Document extract:
::::::

Researchers at the U.S. Department of Energy’s Argonne and Los Alamos national laboratories have teamed up to support an initiative called the Electrocatalysis Consortium (ElectroCat), a collaboration devoted to finding an effective but cheaper alternative to platinum in hydrogen fuel cells.
ElectroCat is dedicated to finding new ways to replace rare and costly platinum group metals in fuel cell cathodes with more accessible and inexpensive substitutes – such as materials based on the earth-abundant metals iron and cobalt.
The heart of the automotive fuel-cell power system is the fuel cell stack, which is where the platinum is used. About half of the total cost of a typical automotive fuel cell stack comes directly from the cost of the platinum metal in the electrode catalysts. “Platinum is a precious metal, which means that it is both expensive and difficult to get,” says Piotr Zelenay, a Los Alamos National Laboratory fellow and lead scientist on the Los Alamos component of the consortium.

::::::

Data extract:
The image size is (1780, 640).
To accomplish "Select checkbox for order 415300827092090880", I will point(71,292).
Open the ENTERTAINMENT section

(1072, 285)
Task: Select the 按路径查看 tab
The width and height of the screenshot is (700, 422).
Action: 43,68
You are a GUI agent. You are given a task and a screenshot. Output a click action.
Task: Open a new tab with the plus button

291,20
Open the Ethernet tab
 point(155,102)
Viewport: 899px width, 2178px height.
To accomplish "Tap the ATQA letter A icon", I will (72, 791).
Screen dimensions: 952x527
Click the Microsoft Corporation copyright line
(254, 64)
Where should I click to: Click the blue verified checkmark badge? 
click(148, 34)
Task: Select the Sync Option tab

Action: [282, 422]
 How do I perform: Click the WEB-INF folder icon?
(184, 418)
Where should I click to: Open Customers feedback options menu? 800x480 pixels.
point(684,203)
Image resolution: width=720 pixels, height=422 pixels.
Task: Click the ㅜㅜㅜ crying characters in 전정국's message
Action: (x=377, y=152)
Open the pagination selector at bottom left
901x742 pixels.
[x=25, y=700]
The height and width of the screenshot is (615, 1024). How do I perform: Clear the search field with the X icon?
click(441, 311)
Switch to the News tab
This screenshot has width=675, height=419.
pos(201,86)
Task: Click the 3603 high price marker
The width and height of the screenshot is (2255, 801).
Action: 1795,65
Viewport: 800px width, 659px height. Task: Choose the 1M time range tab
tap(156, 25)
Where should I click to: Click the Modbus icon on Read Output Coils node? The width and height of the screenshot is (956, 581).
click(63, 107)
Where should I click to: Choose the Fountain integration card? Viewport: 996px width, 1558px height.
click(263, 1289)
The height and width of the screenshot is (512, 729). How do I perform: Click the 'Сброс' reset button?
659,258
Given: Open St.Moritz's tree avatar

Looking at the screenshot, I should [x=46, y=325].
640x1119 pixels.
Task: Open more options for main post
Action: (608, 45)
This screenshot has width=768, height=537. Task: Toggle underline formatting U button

::::::

Directions for this task: Write out the whole passage about the Electrocatalysis Consortium and replacing platinum in fuel cells, word for word, from its first sentence to its last.

Written solution:
Researchers at the U.S. Department of Energy’s Argonne and Los Alamos national laboratories have teamed up to support an initiative called the Electrocatalysis Consortium (ElectroCat), a collaboration devoted to finding an effective but cheaper alternative to platinum in hydrogen fuel cells.
ElectroCat is dedicated to finding new ways to replace rare and costly platinum group metals in fuel cell cathodes with more accessible and inexpensive substitutes – such as materials based on the earth-abundant metals iron and cobalt.
The heart of the automotive fuel-cell power system is the fuel cell stack, which is where the platinum is used. About half of the total cost of a typical automotive fuel cell stack comes directly from the cost of the platinum metal in the electrode catalysts. “Platinum is a precious metal, which means that it is both expensive and difficult to get,” says Piotr Zelenay, a Los Alamos National Laboratory fellow and lead scientist on the Los Alamos component of the consortium.